## [YOUR GOAL]
Carry over every entry exactly as written, though not the pictures it contains.
EXTRACTED MATERIAL Block Start
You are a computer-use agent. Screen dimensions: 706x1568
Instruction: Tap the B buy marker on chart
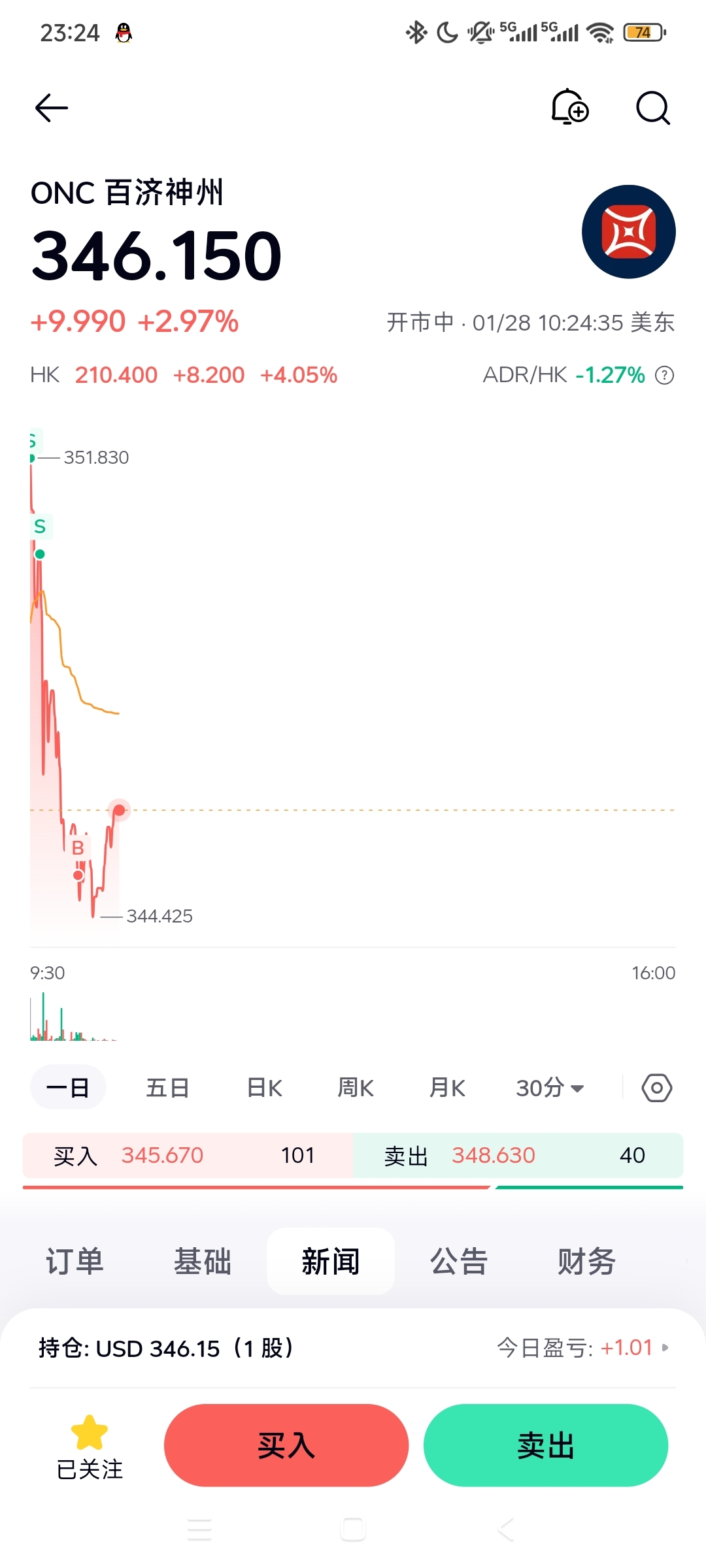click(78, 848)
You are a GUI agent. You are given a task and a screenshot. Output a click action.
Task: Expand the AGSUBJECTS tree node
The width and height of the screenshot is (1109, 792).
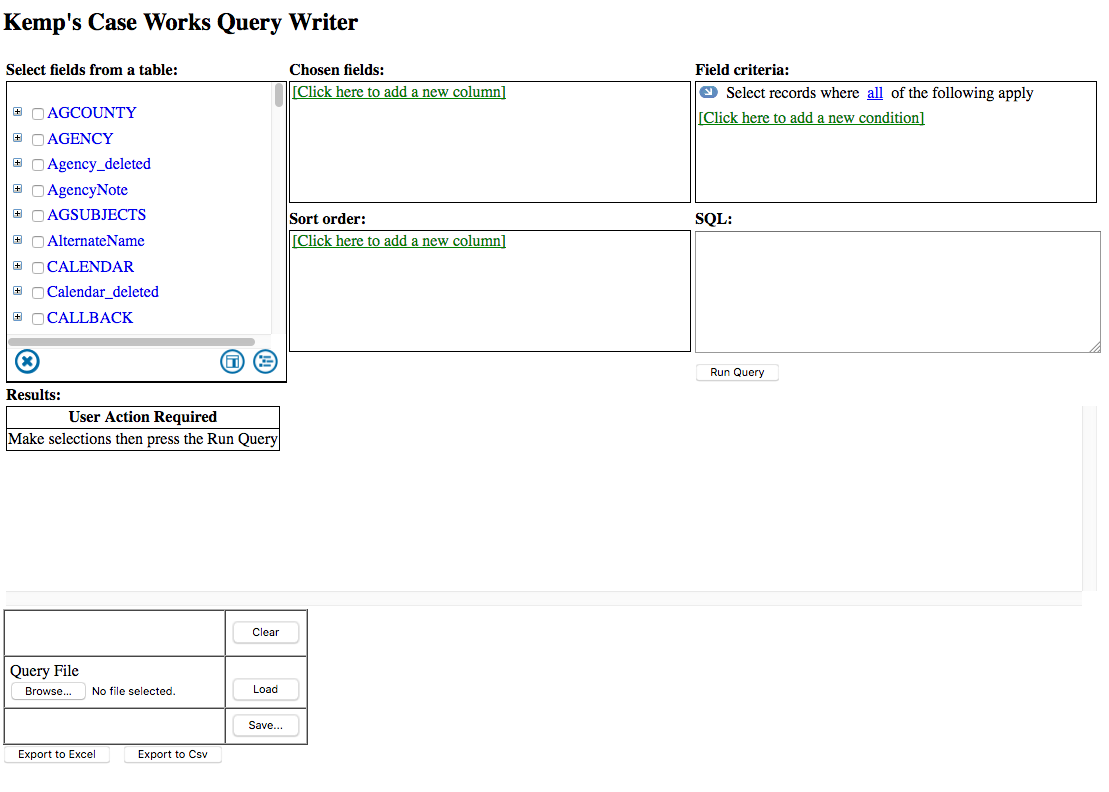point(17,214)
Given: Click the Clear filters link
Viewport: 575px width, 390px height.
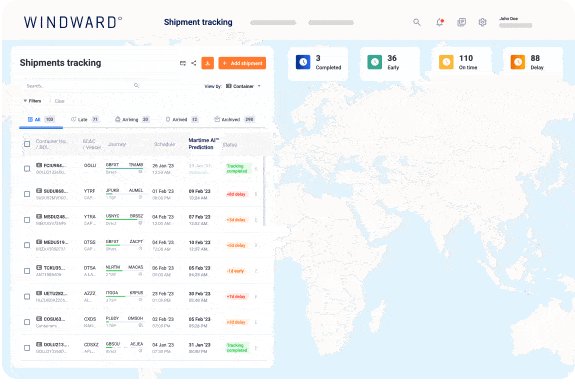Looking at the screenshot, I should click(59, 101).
EXTRACTED MATERIAL Block End
## [SOLUTION BELOW]
You are a computer-use agent. Screen dimensions: 706x1568
Instruction: Tap the B buy marker on chart
click(78, 848)
You are a GUI agent. You are given a task and a screenshot. Output a click action.
Task: Expand the AGSUBJECTS tree node
The width and height of the screenshot is (1109, 792).
point(17,214)
Given: Click the Clear filters link
Viewport: 575px width, 390px height.
Looking at the screenshot, I should click(59, 101).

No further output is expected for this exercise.